I'm testing failover on a new Windows Server 2008 R2 Active/Passive failover cluster. Part of my testing involves simulating a loss of SAN storage connectivity. Each of my cluster nodes has 2x FC SAN connections and they are utilizing MPIO with NetApp's DSM 3.5. When I pull both fibre connections on the currently-active node in the cluster, it takes ~2 minutes 15 seconds for Windows to see that the disk I/O path is down and then trigger a failover of the resources. In the System event log I can see that the DSM sees the connectivity loss immediately but Windows (event source "Disk") doesn't see that connectivity loss for a full 2 minutes later. It doesn't seem to matter whether there is active disk I/O going on or not.
I've been able to workaround the issue by messing with the PDORemovePeriod registry parameter (HKLM\SYSTEM\CurrentControlSet\Services\ontapdsm\Parameters\PDORemovePeriod). I set the value to 30 seconds and failover occurred ~33 seconds after disconnecting the storage paths. Per documentation, ONTAP DSM sets this value to 130 seconds, which explains the 2 minute failover time experienced originally. Why is this value set so high and what are the ramifications of my changing this setting to something more reasonable?
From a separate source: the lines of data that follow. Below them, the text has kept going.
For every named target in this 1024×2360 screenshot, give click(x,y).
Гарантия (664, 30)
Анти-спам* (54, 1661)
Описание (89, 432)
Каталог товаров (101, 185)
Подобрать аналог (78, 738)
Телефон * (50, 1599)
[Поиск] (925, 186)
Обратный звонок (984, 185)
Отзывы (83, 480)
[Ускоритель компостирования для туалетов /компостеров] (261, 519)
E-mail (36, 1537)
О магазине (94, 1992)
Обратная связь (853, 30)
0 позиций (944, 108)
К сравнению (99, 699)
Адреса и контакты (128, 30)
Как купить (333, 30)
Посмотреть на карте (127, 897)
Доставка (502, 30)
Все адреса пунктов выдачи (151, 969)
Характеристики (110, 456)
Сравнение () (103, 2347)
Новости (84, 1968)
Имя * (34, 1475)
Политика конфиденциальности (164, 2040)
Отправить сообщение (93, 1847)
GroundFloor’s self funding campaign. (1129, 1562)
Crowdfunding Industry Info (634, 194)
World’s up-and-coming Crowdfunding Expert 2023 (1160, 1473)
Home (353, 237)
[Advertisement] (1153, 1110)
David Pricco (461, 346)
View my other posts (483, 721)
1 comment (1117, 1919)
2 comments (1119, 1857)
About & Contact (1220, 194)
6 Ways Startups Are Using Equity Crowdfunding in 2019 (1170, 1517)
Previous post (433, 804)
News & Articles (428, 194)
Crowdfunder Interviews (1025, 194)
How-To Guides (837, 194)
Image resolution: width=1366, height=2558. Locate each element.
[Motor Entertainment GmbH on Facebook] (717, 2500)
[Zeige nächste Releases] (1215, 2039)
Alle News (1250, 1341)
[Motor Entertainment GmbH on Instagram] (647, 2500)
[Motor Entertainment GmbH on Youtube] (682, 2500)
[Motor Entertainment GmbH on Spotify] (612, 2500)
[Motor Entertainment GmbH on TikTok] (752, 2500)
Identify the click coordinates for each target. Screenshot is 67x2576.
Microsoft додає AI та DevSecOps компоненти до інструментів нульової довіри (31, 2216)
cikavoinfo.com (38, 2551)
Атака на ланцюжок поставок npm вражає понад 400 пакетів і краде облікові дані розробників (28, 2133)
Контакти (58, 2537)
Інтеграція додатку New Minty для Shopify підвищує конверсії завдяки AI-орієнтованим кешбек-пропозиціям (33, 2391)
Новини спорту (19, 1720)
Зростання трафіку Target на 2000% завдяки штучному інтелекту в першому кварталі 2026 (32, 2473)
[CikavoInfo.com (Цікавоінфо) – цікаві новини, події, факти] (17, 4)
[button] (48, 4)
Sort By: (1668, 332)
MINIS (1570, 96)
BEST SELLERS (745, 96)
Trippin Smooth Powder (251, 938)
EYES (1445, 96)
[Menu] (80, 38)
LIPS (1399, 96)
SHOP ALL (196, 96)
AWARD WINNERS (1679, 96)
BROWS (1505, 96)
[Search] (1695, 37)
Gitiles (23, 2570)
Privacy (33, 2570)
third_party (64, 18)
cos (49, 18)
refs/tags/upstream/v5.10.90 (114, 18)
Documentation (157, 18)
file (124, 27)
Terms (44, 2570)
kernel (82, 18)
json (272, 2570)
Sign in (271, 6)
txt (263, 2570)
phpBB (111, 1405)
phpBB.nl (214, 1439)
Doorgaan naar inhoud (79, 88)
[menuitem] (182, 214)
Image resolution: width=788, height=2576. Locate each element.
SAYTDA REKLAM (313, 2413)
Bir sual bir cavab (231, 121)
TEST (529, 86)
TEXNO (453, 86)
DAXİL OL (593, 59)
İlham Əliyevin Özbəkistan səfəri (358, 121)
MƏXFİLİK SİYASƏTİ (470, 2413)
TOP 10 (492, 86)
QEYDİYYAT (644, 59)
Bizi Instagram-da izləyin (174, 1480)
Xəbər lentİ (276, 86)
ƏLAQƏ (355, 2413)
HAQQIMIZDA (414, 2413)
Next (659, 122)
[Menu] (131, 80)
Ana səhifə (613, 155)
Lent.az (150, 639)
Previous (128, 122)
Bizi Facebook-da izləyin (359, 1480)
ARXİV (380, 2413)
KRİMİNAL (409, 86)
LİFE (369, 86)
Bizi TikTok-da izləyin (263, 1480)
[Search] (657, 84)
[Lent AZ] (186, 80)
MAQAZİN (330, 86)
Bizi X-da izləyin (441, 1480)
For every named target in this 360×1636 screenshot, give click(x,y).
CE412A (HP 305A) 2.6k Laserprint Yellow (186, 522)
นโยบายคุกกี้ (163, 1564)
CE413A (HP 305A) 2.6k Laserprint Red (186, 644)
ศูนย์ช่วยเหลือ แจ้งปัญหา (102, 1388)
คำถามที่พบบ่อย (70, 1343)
This is the maximum time Windows waits for a disk to recover. Which in case of NetApp means - maximum time to perform takeover if one partner fails. If you set it to 30 seconds, you are solely responsible to ensure that takeover will complete in 30 seconds under any conditions. Default value is conservative, but it ensures that CFO will complete for any system (and if not, this is a bug that NetApp must investigate and fix).
I would open case with NetApp support asking them to evaluate your configuration and provide recommendation as to how far this timeout may be decreased. This will keep you supported in case of problems. But I do not hold my breath ...